**INPUT:**
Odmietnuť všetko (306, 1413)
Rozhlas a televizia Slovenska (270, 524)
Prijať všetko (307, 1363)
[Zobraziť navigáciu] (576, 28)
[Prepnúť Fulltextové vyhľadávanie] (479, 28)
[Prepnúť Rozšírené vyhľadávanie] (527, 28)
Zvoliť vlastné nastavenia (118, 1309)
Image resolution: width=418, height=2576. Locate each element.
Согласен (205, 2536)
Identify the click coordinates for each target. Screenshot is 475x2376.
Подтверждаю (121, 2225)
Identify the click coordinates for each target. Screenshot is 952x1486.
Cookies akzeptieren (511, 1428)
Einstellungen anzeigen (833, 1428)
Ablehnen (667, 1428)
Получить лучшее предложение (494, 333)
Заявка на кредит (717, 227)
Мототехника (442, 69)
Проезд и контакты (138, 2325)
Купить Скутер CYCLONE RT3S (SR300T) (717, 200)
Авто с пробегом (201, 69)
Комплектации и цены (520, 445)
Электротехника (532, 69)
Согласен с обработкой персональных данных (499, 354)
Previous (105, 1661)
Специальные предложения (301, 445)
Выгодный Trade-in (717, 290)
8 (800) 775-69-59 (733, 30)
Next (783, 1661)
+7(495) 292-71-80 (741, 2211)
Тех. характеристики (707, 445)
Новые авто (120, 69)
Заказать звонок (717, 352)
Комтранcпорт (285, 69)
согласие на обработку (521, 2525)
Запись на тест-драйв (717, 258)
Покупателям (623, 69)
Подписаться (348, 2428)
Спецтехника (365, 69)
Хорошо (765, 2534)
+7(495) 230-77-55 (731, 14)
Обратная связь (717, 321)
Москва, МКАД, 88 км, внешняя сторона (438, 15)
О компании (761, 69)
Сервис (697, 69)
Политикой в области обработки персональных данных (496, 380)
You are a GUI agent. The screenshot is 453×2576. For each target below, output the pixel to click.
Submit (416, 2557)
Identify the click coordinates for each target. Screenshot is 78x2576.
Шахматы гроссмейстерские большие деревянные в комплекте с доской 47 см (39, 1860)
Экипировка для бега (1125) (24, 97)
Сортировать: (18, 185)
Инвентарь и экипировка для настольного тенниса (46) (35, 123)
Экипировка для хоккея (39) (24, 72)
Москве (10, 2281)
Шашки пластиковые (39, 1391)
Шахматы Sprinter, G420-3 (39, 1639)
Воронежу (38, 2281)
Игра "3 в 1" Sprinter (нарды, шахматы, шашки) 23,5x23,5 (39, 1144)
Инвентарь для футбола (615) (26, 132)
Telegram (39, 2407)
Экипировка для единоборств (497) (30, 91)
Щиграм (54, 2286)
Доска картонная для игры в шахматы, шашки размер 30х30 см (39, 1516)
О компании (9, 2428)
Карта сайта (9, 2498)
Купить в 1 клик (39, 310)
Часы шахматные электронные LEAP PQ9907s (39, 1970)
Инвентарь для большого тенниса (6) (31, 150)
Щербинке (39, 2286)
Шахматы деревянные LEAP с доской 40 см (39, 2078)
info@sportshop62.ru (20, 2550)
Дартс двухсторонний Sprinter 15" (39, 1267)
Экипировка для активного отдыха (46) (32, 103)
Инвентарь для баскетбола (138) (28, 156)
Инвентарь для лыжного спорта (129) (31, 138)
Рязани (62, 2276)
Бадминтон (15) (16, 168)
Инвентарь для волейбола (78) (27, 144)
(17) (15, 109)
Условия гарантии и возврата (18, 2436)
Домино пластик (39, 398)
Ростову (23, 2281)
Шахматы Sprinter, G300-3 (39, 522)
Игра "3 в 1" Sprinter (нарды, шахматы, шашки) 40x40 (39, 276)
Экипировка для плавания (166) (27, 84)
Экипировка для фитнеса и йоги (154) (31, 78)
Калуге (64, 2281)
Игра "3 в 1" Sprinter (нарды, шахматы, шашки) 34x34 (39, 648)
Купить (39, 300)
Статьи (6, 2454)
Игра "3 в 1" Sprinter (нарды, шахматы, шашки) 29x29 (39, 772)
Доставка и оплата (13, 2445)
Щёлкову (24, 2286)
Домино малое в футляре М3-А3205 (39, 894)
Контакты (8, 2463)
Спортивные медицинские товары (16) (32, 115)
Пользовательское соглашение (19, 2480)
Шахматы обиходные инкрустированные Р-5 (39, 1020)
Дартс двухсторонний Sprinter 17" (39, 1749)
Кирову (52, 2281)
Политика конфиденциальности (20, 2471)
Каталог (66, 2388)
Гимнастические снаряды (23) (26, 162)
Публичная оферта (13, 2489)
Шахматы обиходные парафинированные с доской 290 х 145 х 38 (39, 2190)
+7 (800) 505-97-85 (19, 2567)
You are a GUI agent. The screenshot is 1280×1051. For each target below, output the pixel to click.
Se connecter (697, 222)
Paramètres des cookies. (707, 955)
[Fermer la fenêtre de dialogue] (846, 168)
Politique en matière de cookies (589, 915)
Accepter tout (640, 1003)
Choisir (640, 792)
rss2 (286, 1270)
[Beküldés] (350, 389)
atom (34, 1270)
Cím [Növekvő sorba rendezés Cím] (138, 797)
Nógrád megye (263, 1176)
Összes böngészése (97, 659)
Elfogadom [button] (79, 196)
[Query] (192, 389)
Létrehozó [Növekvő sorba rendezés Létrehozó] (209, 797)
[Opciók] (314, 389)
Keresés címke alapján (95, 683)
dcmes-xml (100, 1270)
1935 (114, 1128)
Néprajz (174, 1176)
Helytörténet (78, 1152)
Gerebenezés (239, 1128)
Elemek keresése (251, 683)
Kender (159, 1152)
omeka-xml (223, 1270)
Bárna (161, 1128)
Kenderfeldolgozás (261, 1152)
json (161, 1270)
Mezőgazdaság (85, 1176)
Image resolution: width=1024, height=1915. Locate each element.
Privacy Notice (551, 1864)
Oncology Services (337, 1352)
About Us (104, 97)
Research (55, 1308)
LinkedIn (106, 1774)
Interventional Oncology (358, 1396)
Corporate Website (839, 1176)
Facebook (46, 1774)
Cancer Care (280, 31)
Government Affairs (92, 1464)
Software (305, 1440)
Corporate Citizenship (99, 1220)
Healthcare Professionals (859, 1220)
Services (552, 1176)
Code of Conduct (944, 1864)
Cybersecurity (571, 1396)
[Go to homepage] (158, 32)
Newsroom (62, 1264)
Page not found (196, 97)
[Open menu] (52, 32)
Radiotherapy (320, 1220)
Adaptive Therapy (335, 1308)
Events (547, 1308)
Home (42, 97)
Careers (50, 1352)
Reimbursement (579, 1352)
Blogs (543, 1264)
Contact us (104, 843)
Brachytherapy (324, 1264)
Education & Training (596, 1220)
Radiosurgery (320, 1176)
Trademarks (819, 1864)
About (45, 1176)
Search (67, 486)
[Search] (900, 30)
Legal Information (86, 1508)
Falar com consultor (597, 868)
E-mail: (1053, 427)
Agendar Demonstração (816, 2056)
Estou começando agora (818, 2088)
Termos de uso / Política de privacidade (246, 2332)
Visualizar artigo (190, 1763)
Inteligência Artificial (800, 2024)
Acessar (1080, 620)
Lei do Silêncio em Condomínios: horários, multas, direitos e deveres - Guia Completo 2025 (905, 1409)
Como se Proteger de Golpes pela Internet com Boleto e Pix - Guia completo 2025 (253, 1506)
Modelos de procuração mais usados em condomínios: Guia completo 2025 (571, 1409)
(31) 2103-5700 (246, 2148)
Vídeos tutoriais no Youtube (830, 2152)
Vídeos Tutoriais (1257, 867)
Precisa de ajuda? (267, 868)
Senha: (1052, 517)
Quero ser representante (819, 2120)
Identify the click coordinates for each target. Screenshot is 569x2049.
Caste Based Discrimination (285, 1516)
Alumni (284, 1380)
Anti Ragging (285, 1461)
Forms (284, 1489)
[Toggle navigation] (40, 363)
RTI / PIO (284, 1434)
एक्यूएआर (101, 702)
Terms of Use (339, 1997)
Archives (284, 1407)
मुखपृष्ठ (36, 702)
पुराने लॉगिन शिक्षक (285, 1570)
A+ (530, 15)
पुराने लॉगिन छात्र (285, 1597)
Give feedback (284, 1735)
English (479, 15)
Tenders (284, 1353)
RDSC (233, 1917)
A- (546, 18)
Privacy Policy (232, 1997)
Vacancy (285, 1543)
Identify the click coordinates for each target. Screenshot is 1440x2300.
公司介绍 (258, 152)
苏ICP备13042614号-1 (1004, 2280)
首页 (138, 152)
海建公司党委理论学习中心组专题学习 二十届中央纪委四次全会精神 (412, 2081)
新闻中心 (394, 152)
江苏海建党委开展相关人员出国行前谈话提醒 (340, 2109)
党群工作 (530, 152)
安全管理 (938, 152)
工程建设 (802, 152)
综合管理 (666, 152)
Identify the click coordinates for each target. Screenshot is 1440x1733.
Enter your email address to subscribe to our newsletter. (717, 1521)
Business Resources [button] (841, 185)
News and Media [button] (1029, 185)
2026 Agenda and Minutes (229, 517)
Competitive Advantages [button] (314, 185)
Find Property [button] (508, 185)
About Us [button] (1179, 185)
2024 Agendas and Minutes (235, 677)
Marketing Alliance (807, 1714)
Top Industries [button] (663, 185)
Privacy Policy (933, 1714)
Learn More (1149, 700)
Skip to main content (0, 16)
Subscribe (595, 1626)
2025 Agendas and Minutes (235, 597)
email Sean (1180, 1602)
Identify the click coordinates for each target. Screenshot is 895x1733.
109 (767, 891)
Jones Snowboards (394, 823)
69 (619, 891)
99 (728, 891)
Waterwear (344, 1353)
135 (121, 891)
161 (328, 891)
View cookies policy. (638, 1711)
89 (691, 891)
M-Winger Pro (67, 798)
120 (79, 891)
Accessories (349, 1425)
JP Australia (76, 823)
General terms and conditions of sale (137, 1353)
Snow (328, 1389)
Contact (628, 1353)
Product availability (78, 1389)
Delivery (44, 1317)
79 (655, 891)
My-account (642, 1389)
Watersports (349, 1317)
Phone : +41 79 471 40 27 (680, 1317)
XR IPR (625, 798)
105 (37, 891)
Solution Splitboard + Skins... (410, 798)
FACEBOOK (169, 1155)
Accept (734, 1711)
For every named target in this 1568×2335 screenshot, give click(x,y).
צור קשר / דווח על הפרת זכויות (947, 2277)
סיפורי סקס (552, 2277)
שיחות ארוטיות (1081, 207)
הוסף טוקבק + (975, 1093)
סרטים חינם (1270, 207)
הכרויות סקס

**CHALLENGE:** Can you quote the material above, starting with the line that contains "Events (547, 1308)" and going on through the line that contains "Como se Proteger", with both of those lines included?

**TASK SOLUTION:**
Events (547, 1308)
Home (42, 97)
Careers (50, 1352)
Reimbursement (579, 1352)
Blogs (543, 1264)
Contact us (104, 843)
Brachytherapy (324, 1264)
Education & Training (596, 1220)
Radiosurgery (320, 1176)
Trademarks (819, 1864)
About (45, 1176)
Search (67, 486)
[Search] (900, 30)
Legal Information (86, 1508)
Falar com consultor (597, 868)
E-mail: (1053, 427)
Agendar Demonstração (816, 2056)
Estou começando agora (818, 2088)
Termos de uso / Política de privacidade (246, 2332)
Visualizar artigo (190, 1763)
Inteligência Artificial (800, 2024)
Acessar (1080, 620)
Lei do Silêncio em Condomínios: horários, multas, direitos e deveres - Guia Completo 2025 (905, 1409)
Como se Proteger de Golpes pela Internet com Boleto e Pix - Guia completo 2025 (253, 1506)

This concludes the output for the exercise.